In barplot form, the top 15:

tdm15 <- rev(c(22, 25, 51, 55, 74, 76, 78, 88, 104, 105, 112, 128, 137, 139, 163))

op <- par(mar = c(4.2,6.3,3,2) + 0.1)
barplot(tdmSort$x[tdm15], main = "The 15 Most Mentioned Data Science Terms, via TDM", xlab = "# of Mentions", names.arg = tdmSort$Category[tdm15], las = 2, col = rainbow(15), cex.names = 0.8, horiz = TRUE)

par(op)

The results picked up some javascript tags, but those have been removed.

Comparing and Contrasting the Three Different Approaches

Analysis of Results

We see that big data is a clear winner, especially in the press results. But big data has come to be a byword, even a synonym for data science; indeed, one of the main differences between data science and conventional statistical techniques is that data science handles ‘big’ datasets generated by software, whereas statistics tends to focus on smaller or simpler samples, or otherwise refers to the specific mathematical techniques used to analyze the data - and not the earlier processes of gathering and tidying the data.

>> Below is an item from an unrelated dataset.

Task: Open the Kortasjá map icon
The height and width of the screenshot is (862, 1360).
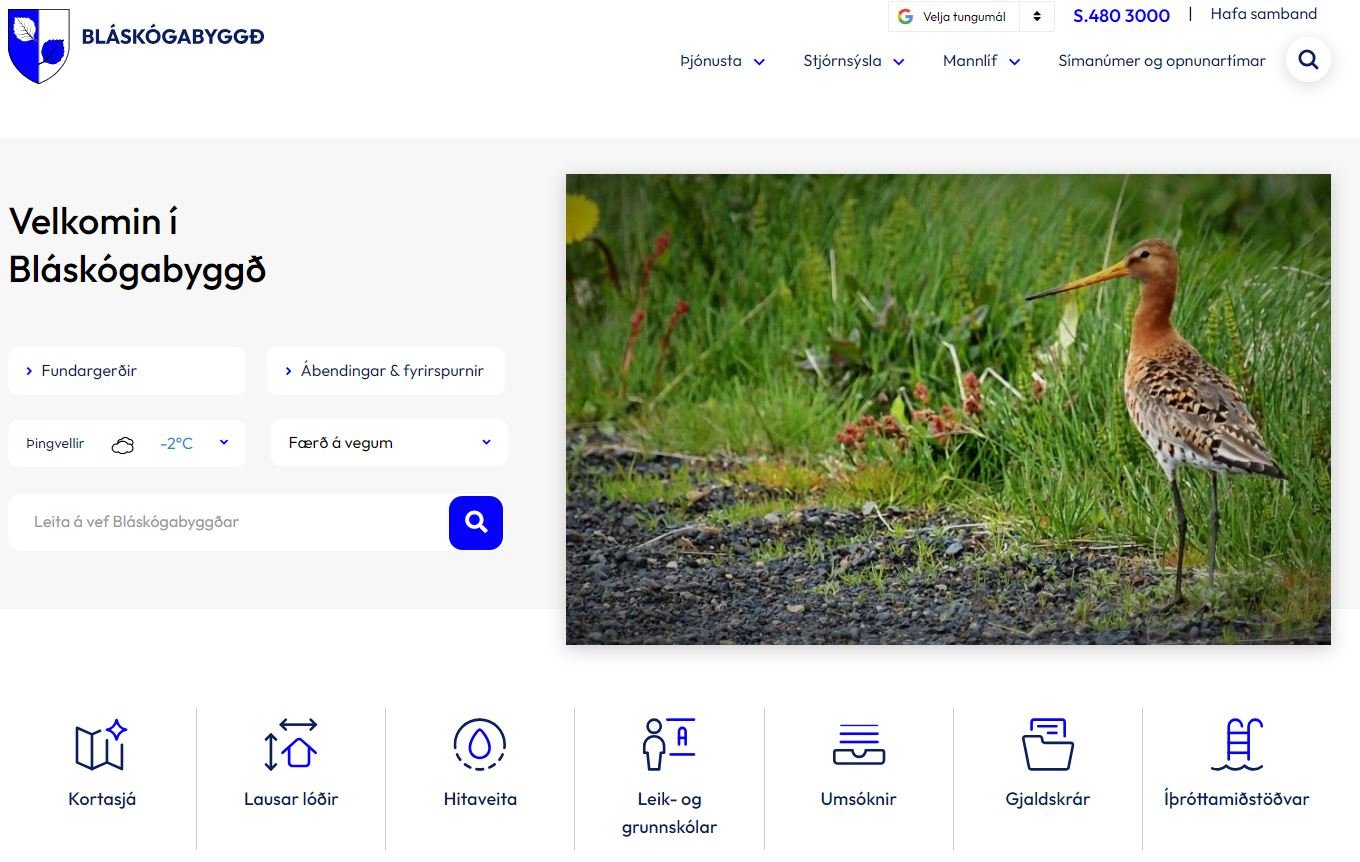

Big data has also become a buzzword in its own right, one of dubious distinction critics say. The work it describes spans the fields of applied math and computer science - so it can’t be lumped into a bigger field like statistics or computer science. Regardless, it’s safe to conclude that to be a data scientist, one must be comfortable with big data.

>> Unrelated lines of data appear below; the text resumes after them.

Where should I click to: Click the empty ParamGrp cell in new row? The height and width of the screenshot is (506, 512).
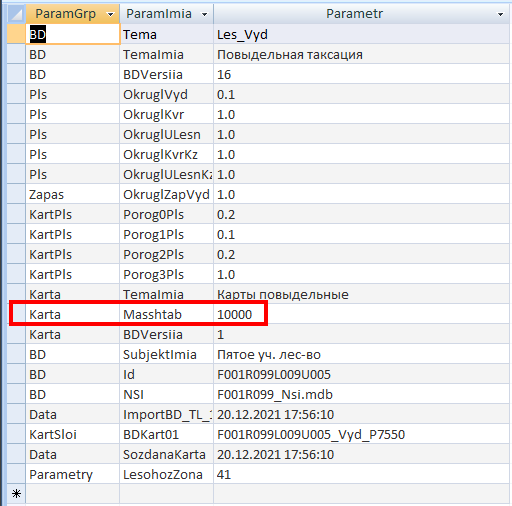click(73, 494)
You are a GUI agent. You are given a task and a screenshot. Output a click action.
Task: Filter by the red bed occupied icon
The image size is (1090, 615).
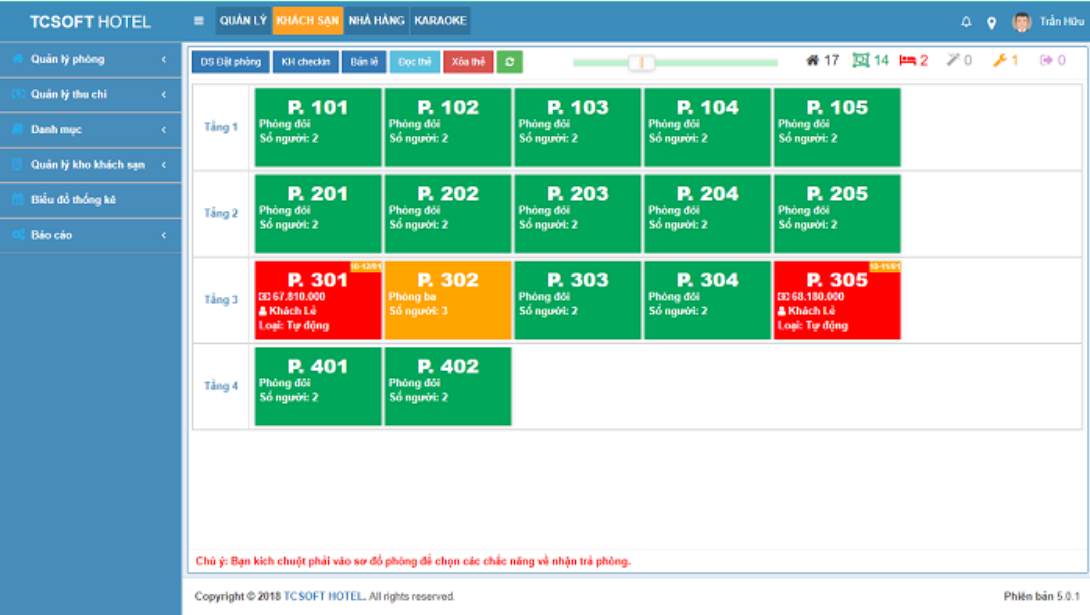click(907, 60)
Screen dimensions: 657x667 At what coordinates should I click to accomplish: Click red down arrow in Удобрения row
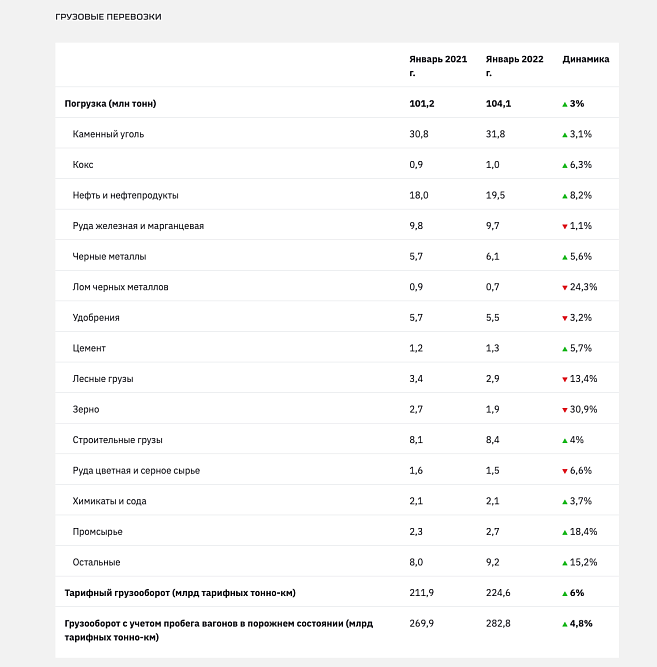(565, 319)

Next, at #2 in the press results, we have statistics. Statistics is a core competency of data science - as critical as reflexes are to a racecar driver.

In the Twitter data, the results are fairly consistent from day to day, with machine learning coming out on top; the other skills are closer to one another, so their relative frequency fluctuates a bit.

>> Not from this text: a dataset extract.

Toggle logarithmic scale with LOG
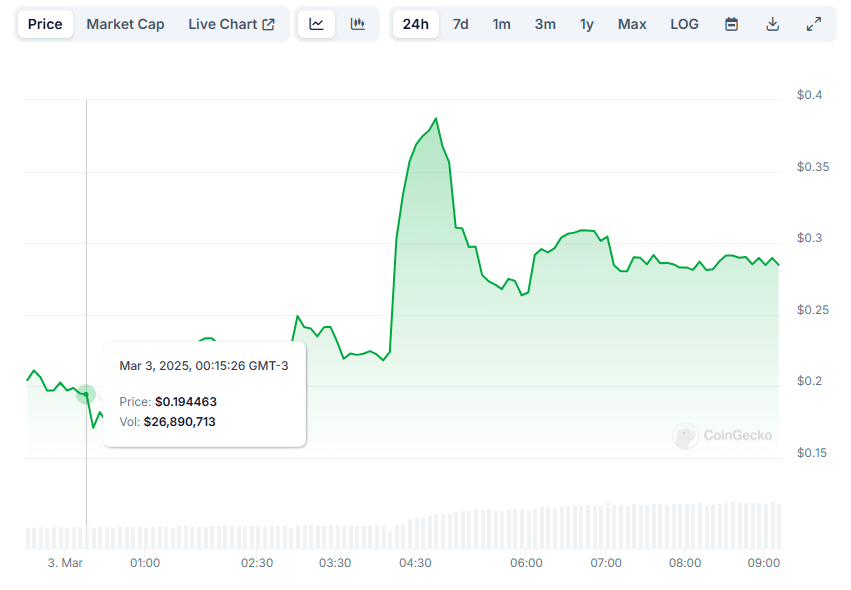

We could go on and classify each skill, but looking at each of these skills, patterns emerge; we can put them into one of three categories:

Skill Type I: Subject Mastery

Areas of competency are the general subjects and activities that transcend any specific piece of software or field, and are important or essential to being a good data scientist. These are things like numeracy and literacy and fluency in logic and visual aides. These skills are timeless, at least as long as the data scientists are human. Most of these are general, but some are more specific, like machine learning and regression.

It is possible, however, that some of these skills may wax and wane in importance as the tools for doing data science improve. Perhaps you manage to set up a data collection system where little to no data tidying is needed; or some advanced form of artificial intelligence makes creating compelling charts much easier. Certainly, the relative value of these competencies depends on the subject of your work.

Skill Type 2: Tools

These are the specific pieces of software data scientists use to do their jobs - and this is where you’ll see the most change over time, in what is and isn’t fashionable and in demand. Foremost among these are R, Python, Hadoop, SQL and other relational databases. Change is especially swift in areas where software can be changed easily - where organizations aren’t tied up using legacy hardware and software.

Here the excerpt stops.